### Tarefa 1
Segundo o texto sobre Manaus, a quantos por cento dos domicílios da cidade correspondem os "aglomerados subnormais"?
### Tarefa 2
Copie do texto sobre Manaus tudo o que vai desde "Há também as" até "Brasil desse contingente.".
### Tarefa 3
Prossiga com o texto sobre Manaus a partir do ponto em que ele termina.

### Texto fornecido
FM - Manaus é a segunda capital no Brasil com maior percentual de “aglomerados subnormais”, segundo o IBGE. Isso corresponde a 53,3% de seus domicílios. Nas últimas décadas, o modelo de condomínios fechados de residências ou de torres residenciais ajudou a embaralhar ainda mais o tecido urbano. Essa forma de construir “democratizou-se”, de forma que atende às elites, mas também já foi adaptado para empreendimentos direcionados à classe média baixa, pelo Minha Casa, Minha Vida. Quem perde a olhos vistos é a cidade, que vê reduzido os espaços de circulação e convivência sem muros.

Há também as duas ondas migratórias recentes: de refugiados haitianos a partir de 2010 e, em maior número, de refugiados venezuelanos a partir de 2017. A cidade convive com tendas improvisadas para abrigo emergencial a essa população, enquanto não há perspectiva de apaziguamento social na Venezuela ou melhora nas condições de absorção econômica no Brasil desse contingente.
 

 

AM - O direito a cidade, e o direito a posse formal da terra são essenciais para o desenvolvimento econômico, social e político daspessoas que vivem em situações vulneráveis, especialmente as mulheres. Segundo a GLTN, a posse legal de terra atinge apenas 30% das áreas habitadas nos países em desenvolvimento. Desse total, apenas 3% das mulheres possuem documentos de registro de propriedades. Existem políticas urbanas específicas em seu país que garantam o direito à posse de terra para as mulheres, especialmente as que vivem em assentamentos informais ou favelas?

FM - Como havia dito lá atrás, sem o acesso ao registro formal da propriedade, os privilégios advindos da financerização da posse da terra, eram negados. Há a posse, porém não há acesso a empréstimos ou hipotecas, de forma que o mercado imobiliário manauara é profundamente afetado pelo “subdesenvolvimento” de sua estrutura fundiária. As administrações apostam há algumas décadas em extensos processos de regularização fundiária, sempre apostando na fórmula do título individual de propriedade. Uma das poucas restrições é de caráter temporal: o recebedor não pode negociar a propriedade por 10 anos.

(Registros de uma coleção de dados)
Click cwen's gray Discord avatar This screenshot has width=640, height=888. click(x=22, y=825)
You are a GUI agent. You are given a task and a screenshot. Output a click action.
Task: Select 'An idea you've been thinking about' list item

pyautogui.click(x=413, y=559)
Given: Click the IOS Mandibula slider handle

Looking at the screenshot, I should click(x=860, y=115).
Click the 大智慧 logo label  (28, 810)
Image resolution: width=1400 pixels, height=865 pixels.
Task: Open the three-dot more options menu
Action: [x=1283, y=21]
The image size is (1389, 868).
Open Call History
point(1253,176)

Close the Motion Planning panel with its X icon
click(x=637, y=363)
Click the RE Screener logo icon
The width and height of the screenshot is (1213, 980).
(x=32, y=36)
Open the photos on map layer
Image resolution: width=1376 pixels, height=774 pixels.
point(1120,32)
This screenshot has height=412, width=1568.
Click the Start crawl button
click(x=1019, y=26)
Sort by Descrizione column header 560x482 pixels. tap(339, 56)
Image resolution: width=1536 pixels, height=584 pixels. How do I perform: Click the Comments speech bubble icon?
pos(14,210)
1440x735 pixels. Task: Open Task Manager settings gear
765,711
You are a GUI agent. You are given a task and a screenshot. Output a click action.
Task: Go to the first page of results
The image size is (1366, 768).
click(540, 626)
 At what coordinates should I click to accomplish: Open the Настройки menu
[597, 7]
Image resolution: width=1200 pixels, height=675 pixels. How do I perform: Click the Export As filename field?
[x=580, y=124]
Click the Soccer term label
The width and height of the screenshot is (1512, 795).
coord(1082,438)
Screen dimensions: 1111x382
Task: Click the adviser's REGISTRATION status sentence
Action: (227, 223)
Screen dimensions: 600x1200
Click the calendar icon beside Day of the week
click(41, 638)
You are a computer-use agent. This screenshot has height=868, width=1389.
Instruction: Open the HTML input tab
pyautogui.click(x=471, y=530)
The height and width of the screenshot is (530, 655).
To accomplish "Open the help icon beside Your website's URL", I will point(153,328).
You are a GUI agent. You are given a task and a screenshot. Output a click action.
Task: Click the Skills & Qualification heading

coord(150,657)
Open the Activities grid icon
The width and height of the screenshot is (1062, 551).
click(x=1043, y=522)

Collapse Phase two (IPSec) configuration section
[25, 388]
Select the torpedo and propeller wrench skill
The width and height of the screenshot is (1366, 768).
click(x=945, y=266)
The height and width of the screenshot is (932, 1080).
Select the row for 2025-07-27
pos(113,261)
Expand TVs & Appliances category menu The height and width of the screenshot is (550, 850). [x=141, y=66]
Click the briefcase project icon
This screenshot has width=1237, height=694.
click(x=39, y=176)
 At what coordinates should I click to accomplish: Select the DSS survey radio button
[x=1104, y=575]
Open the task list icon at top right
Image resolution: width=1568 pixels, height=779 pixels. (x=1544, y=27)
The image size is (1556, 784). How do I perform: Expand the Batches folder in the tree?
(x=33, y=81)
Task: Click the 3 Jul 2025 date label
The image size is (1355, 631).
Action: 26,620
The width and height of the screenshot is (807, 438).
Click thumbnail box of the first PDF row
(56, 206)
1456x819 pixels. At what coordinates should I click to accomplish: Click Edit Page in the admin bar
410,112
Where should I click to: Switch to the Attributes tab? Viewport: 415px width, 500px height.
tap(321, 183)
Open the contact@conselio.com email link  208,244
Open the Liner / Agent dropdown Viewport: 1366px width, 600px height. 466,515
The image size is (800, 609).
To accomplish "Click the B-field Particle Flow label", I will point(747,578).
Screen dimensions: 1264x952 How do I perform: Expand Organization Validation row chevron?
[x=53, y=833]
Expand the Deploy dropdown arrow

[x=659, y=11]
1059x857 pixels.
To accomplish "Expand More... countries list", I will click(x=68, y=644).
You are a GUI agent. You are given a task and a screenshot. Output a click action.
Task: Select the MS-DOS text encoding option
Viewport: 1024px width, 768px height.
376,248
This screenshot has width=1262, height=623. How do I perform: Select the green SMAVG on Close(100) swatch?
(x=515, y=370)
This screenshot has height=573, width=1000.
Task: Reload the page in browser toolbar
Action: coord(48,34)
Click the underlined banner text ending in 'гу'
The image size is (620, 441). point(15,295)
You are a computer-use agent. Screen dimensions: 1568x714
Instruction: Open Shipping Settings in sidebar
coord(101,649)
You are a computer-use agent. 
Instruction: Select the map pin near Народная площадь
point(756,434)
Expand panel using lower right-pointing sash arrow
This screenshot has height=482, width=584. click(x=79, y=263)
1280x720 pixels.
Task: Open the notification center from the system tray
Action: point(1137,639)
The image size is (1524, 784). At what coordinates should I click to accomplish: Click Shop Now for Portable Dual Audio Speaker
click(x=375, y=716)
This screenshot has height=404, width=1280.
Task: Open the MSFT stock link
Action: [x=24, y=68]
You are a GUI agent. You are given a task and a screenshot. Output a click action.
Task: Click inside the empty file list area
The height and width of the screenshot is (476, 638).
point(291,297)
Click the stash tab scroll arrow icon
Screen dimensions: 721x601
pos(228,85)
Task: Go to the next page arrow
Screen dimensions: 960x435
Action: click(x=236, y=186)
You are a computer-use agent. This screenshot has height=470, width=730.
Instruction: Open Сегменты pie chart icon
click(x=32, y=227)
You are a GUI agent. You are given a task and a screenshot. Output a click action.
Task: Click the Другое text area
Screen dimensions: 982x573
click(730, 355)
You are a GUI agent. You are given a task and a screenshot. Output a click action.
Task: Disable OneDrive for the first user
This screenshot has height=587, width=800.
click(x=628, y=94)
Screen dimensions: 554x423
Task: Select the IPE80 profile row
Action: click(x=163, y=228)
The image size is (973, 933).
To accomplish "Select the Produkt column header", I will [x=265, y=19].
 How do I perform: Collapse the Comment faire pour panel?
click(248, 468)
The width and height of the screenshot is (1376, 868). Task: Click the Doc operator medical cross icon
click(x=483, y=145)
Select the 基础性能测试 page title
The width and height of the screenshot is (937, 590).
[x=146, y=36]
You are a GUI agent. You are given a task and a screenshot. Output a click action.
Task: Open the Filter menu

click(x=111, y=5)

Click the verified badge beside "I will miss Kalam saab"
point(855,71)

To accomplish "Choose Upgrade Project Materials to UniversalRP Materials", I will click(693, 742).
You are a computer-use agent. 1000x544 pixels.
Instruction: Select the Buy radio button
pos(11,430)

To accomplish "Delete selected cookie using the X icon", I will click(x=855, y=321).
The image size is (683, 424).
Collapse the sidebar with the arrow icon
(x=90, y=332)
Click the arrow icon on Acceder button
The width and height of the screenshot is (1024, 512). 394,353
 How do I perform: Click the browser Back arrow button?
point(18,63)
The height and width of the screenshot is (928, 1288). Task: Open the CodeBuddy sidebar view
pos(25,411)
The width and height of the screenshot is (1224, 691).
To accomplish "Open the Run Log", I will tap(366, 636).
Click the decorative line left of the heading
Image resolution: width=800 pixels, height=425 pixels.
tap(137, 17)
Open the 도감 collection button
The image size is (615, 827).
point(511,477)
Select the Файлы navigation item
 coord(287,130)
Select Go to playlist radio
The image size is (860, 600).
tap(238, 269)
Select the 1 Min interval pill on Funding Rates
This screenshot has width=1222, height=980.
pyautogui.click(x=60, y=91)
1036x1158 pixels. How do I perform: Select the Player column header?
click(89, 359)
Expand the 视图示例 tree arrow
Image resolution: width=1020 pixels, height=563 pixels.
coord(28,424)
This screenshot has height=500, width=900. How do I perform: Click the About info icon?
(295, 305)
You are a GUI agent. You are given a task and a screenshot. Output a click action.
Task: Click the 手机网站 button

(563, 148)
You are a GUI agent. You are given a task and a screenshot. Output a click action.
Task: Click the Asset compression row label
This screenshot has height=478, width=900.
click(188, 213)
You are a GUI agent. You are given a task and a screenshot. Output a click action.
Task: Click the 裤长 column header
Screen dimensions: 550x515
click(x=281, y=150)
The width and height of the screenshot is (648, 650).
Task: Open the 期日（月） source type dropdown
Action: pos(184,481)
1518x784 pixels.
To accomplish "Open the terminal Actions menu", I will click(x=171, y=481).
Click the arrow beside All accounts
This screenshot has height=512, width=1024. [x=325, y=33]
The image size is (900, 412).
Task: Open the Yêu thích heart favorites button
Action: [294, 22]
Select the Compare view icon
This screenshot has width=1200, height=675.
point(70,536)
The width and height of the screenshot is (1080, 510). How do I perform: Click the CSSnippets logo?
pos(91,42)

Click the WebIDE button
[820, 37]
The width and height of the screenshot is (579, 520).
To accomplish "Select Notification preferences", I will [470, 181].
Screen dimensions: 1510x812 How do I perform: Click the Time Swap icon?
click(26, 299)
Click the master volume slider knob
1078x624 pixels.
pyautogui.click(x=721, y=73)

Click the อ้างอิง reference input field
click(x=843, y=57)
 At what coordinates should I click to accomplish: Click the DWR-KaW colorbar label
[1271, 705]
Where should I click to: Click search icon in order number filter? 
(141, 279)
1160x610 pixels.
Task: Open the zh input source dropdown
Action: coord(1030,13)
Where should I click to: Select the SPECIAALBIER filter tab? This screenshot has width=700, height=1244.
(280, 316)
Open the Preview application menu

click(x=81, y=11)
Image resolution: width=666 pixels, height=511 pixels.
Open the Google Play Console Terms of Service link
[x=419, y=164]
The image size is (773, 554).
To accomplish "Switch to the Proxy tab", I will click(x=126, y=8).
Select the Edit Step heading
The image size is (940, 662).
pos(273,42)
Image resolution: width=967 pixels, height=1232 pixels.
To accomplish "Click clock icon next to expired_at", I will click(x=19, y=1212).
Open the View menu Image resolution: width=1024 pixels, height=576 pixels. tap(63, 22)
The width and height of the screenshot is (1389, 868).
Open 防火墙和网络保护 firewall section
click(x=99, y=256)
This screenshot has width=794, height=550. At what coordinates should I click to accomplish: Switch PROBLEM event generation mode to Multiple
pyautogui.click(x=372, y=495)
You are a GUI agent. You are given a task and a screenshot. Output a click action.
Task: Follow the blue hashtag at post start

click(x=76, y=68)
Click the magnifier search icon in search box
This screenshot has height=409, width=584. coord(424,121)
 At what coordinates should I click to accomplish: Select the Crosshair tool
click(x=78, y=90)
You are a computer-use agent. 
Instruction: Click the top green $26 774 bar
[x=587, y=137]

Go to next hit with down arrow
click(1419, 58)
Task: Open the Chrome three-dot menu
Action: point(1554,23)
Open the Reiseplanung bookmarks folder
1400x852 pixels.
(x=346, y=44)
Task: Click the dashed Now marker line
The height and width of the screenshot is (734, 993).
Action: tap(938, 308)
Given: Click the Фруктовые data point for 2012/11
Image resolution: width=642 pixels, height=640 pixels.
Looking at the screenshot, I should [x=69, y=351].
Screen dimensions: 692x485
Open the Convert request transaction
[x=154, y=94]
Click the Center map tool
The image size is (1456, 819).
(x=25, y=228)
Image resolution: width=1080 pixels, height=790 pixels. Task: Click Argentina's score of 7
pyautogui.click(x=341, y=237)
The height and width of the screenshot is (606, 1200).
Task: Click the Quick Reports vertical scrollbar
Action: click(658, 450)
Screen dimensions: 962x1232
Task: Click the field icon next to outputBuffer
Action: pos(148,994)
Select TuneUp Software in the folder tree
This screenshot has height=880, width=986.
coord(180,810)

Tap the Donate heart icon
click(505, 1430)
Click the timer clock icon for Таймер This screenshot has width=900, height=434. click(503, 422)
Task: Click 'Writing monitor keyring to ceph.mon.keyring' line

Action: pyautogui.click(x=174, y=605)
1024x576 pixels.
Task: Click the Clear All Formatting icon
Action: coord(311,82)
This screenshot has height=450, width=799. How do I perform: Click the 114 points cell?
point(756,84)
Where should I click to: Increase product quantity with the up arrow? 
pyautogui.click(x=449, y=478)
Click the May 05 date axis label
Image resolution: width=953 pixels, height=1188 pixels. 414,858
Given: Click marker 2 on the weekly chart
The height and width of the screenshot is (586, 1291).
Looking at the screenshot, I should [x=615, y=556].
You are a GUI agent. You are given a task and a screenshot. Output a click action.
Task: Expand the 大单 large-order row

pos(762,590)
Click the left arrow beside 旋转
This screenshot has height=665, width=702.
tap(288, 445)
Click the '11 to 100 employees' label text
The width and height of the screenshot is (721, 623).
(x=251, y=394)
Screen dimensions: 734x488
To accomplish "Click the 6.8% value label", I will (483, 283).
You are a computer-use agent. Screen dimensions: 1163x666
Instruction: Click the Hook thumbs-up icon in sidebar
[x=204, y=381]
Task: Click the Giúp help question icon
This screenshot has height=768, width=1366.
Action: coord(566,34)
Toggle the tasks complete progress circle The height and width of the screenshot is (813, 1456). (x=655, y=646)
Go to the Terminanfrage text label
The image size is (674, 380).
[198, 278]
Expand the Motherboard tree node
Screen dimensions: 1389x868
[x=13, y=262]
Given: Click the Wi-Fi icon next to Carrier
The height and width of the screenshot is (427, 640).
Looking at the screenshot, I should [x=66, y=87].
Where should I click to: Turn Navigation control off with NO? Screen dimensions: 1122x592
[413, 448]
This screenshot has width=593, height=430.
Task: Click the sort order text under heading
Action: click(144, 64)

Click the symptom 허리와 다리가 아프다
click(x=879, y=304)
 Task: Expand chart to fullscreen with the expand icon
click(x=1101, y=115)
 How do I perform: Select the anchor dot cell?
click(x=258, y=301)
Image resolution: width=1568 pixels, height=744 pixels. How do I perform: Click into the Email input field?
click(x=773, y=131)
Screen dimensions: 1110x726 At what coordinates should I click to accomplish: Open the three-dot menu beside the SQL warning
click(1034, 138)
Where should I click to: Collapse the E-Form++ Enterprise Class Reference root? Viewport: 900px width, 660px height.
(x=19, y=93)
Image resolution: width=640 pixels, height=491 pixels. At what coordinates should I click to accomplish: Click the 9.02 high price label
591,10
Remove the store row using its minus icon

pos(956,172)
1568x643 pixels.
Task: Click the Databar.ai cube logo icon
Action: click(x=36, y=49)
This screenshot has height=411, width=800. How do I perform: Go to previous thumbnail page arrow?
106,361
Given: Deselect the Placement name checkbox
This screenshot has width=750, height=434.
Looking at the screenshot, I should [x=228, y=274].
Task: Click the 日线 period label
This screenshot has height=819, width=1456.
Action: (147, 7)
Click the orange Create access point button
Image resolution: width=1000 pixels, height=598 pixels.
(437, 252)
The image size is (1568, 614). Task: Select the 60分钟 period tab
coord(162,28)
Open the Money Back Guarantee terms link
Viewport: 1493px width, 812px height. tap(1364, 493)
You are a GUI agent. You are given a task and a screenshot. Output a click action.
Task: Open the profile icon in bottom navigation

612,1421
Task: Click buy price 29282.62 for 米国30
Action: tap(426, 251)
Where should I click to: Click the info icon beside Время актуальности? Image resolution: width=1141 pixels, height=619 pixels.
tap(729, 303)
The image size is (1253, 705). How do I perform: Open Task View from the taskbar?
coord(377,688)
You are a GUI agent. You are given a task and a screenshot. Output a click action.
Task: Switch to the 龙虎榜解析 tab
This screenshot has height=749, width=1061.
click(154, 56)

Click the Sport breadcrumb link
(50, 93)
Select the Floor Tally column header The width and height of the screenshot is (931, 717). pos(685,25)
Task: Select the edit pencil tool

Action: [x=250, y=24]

### Resposta escrita 1
Correspondem a 53,3% dos domicílios.

### Resposta escrita 2
Há também as duas ondas migratórias recentes: de refugiados haitianos a partir de 2010 e, em maior número, de refugiados venezuelanos a partir de 2017. A cidade convive com tendas improvisadas para abrigo emergencial a essa população, enquanto não há perspectiva de apaziguamento social na Venezuela ou melhora nas condições de absorção econômica no Brasil desse contingente.

### Resposta escrita 3
A mulher passou recentemente a ser favorecida no processo de regularização fundiária. Nacionalmente, a Lei nº 13465/2017 coloca a mulher em posição preferencial na concessão de direitos reais. As residências pertencentes ao Programa federal Minha Casa Minha Vida, pelo Governo Lula, são preferencialmente inscritas no nome da mulher, mesmo em famílias com homem e mulher beneficiários.
 

 

AM - A desigualdade na distribuição da terra urbana em metrópoles do sul global cria formas específicas na organização do espaço e moradias em áreas de pobreza densamente povoadas. Como se vivencia a passagem do COVID-19 nestes espaços na sua cidade ou na sua comunidade?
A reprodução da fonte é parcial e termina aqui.